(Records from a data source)
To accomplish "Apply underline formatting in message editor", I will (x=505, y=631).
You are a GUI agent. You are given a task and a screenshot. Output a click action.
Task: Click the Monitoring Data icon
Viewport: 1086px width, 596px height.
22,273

• **Aim**
Extract every line of the data above and reproduce each one word for word.

• **Answer to the exercise**
To accomplish "Apply underline formatting in message editor", I will (x=505, y=631).
You are a GUI agent. You are given a task and a screenshot. Output a click action.
Task: Click the Monitoring Data icon
Viewport: 1086px width, 596px height.
22,273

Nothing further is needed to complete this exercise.